I am experiencing similar message loss issues to the ones described on the mailing list and on GitHub in 2013, however with recent versions (Graylog 2.4.5 and Elasticsearch 5.6.10). After ingesting about 8000 messages per second for testing purposes, only about 95 % if them are returned by a query.
I am using a GELF UDP input, but have made sure that all packets actually reach the Graylog server at the transport layer. Output buffer utilization and journal size are steadily increasing during the test ingestion, but drop to zero afterwards (before the query). I have also made sure that the number of messages returned by Graylog is equal to the one returned by the Elasticsearch API.

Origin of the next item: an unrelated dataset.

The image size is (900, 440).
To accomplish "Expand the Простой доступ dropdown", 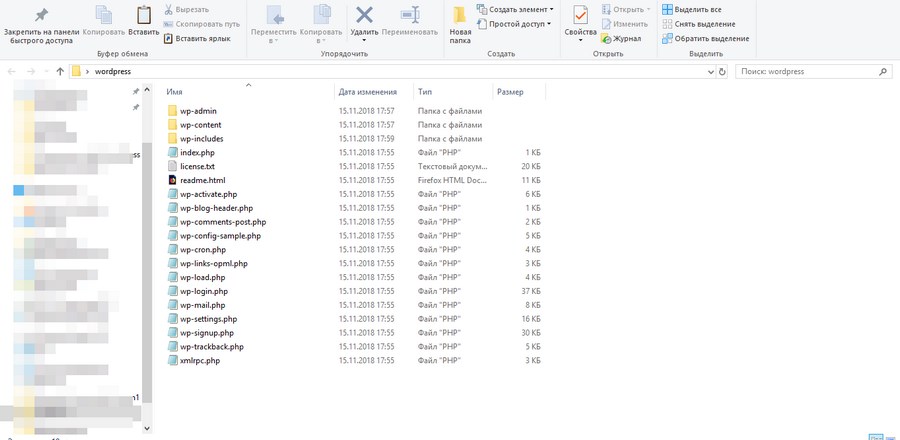I will 513,24.
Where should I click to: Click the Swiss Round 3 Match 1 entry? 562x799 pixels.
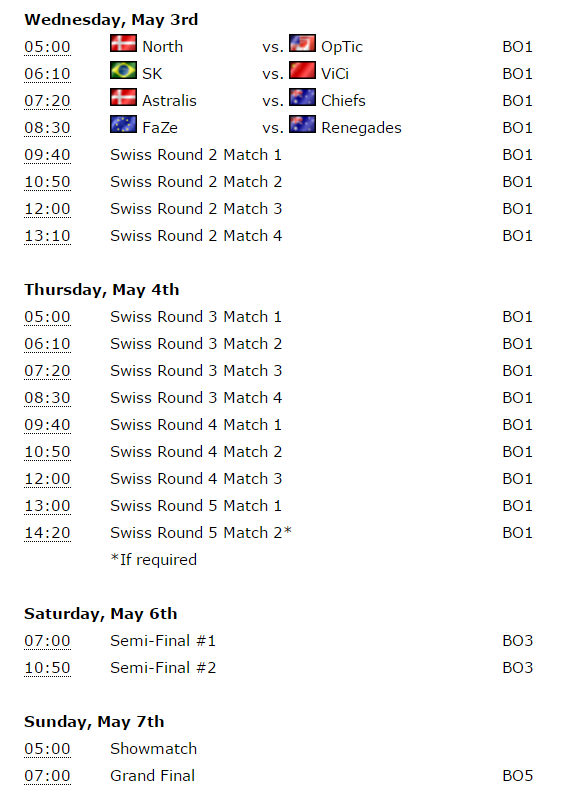[196, 317]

Since I could mitigate (but not eliminate) the issue by increasing elasticsearch_max_retries, I assume that Elasticsearch is returning errors. Unfortunately, neither Graylog nor Elasticsearch log anything interesting. Elasticsearch tuning options are also rather limited.
Does anybody have an idea for where to look and what to tune?

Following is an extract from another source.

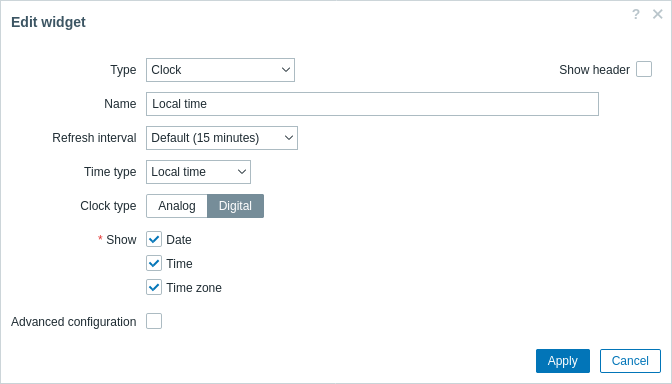Open the Time type dropdown
The height and width of the screenshot is (384, 672).
198,172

I did a tcpdump between Graylog and Elasticsearch and counted the number of messages in the resulting PCAP. That number matches the one from the database. Also, all responses from Elasticsearch have status code 200.

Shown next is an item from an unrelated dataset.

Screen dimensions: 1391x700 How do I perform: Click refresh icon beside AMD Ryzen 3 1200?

So this doesn’t look like Elasticsearch errors after all, but rather like Graylog not receiving all messages from the kernel or dropping them internally. My original questions remain.
Unless I’m missing a log file or log level setting, the logs don’t show an obvious problem.
At log level “Debug”, Graylog still doesn’t log anything during the ingestion. Elasticsearch does have some debug logging, but primarily mumbles something about version mismatches for Logstash, Elasticsearch and Kibana (I don’t use Logstash or Kibana), “Get stats” or “executing watch”.
I am indeed seeing a high number of receive errors, which in a short test almost account for the number of missing messages. Will have to investigate further.
Exactly as @juemue said, the issue could be fixed by increasing receive buffer size in the input’s config (through the web interface) and accordingly adjusting sysctl net.core.rmem_max on the Graylog host.